In 2019 NSG began construction of a float glass plant just outside Luckey for First Solar in Toledo, the first new glass plant in the US since 1980.

==Geography==

According to the United States Census Bureau, the village has a total area of 0.69 sqmi, all land.

==Demographics==

Historical population
| Census | Pop. | Note | %± |
| 1950 | 764 |  | — |
| 1960 | 946 |  | 23.8% |
| 1970 | 996 |  | 5.3% |
| 1980 | 895 |  | −10.1% |
| 1990 | 848 |  | −5.3% |
| 2000 | 998 |  | 17.7% |
| 2010 | 1,012 |  | 1.4% |
| 2020 | 1,009 |  | −0.3% |
U.S. Decennial Census

===2010 census===

| Largest ancestries (2010) | Percent |
|---|---|
| German | 63.0% |
| Irish | 10.1% |
| English | 8.0% |
| Polish | 6.1% |
| Norwegian | 3.9% |
| Welsh | 3.7% |

As of the census of 2010, there were 1,012 people, 383 households, and 283 families living in the village. The population density was 1466.7 PD/sqmi. There were 405 housing units at an average density of 587.0 /sqmi. The racial makeup of the village was 97.6% White, 0.2% African American, 0.8% Asian, 0.1% from other races, and 1.3% from two or more races. Hispanic or Latino of any race were 3.4% of the population.

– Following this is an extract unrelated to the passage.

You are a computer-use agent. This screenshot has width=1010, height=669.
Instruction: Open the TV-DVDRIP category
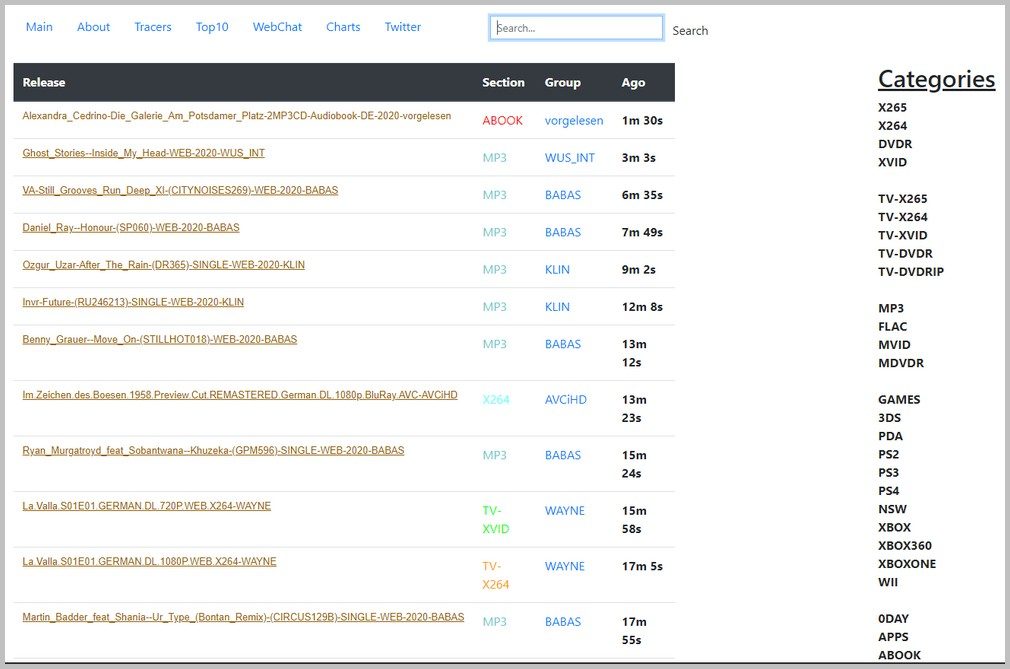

There were 383 households, of which 38.1% had children under the age of 18 living with them, 57.4% were married couples living together, 12.3% had a female householder with no husband present, 4.2% had a male householder with no wife present, and 26.1% were non-families. 22.5% of all households were made up of individuals, and 8.3% had someone living alone who was 65 years of age or older. The average household size was 2.64 and the average family size was 3.08.

The median age in the village was 36.7 years. 26.1% of residents were under the age of 18; 9.7% were between the ages of 18 and 24; 26.4% were from 25 to 44; 24.5% were from 45 to 64; and 13.1% were 65 years of age or older. The gender makeup of the village was 49.3% male and 50.7% female.

===2000 census===

| Largest ancestries (2000) | Percent |
|---|---|
| German | 45.8% |
| Irish | 11.6% |
| English | 8.5% |
| American | 8.4% |
| Polish | 5.7% |
| French | 4.0% |

As of the census of 2000, there were 998 people, 357 households, and 279 families living in the village. The population density was 1,475.0 PD/sqmi. There were 376 housing units at an average density of 555.7 /sqmi. The racial makeup of the village was 96.59% White, 0.20% African American, 2.00% from other races, and 1.20% from two or more races. Hispanic or Latino of any race were 3.21% of the population.

There were 357 households, out of which 43.7% had children under the age of 18 living with them, 65.5% were married couples living together, 9.2% had a female householder with no husband present, and 21.6% were non-families. 19.3% of all households were made up of individuals, and 10.4% had someone living alone who was 65 years of age or older. The average household size was 2.80 and the average family size was 3.20.

In the village, the population was spread out, with 32.5% under the age of 18, 5.5% from 18 to 24, 30.3% from 25 to 44, 18.0% from 45 to 64, and 13.7% who were 65 years of age or older. The median age was 34 years. For every 100 females there were 93.0 males. For every 100 females age 18 and over, there were 94.2 males.

The median income for a household in the village was $47,917, and the median income for a family was $51,382. Males had a median income of $40,278 versus $24,338 for females. The per capita income for the village was $17,678. About 2.6% of families and 5.4% of the population were below the poverty line, including 7.6% of those under age 18 and 1.4% of those age 65 or over.